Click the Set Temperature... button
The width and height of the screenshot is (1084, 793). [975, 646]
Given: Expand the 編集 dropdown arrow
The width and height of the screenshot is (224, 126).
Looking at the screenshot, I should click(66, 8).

_ _ _ _ _ _ _

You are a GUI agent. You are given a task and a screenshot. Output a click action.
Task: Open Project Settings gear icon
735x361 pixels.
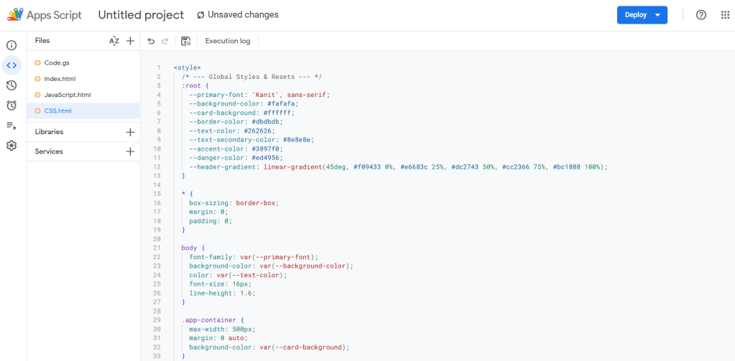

_ _ _ _ _ _ _

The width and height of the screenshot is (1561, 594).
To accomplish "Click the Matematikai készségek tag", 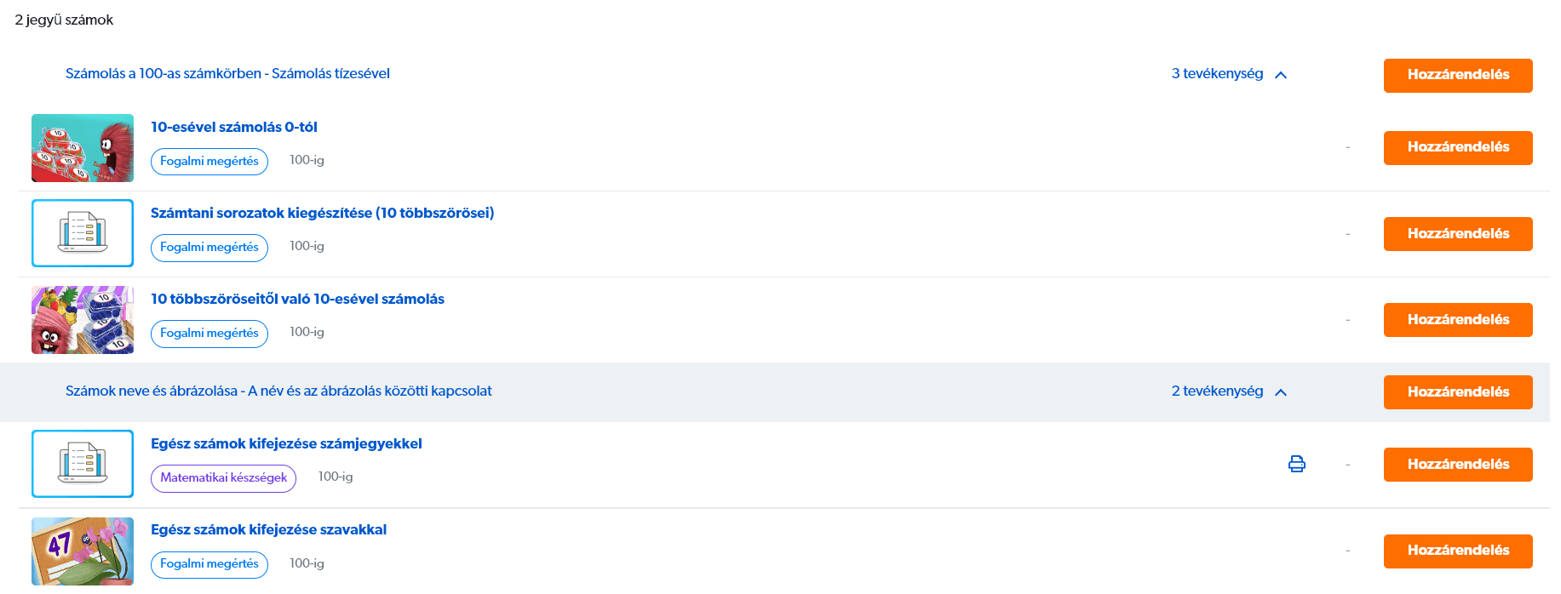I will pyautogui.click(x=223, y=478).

_ _ _ _ _ _ _

Task
From the data above, return every line from the line that has "Task: Open Project Settings gear icon" up to and including the line that has "735x361 pixels.", exactly.

Your response
Task: Open Project Settings gear icon
735x361 pixels.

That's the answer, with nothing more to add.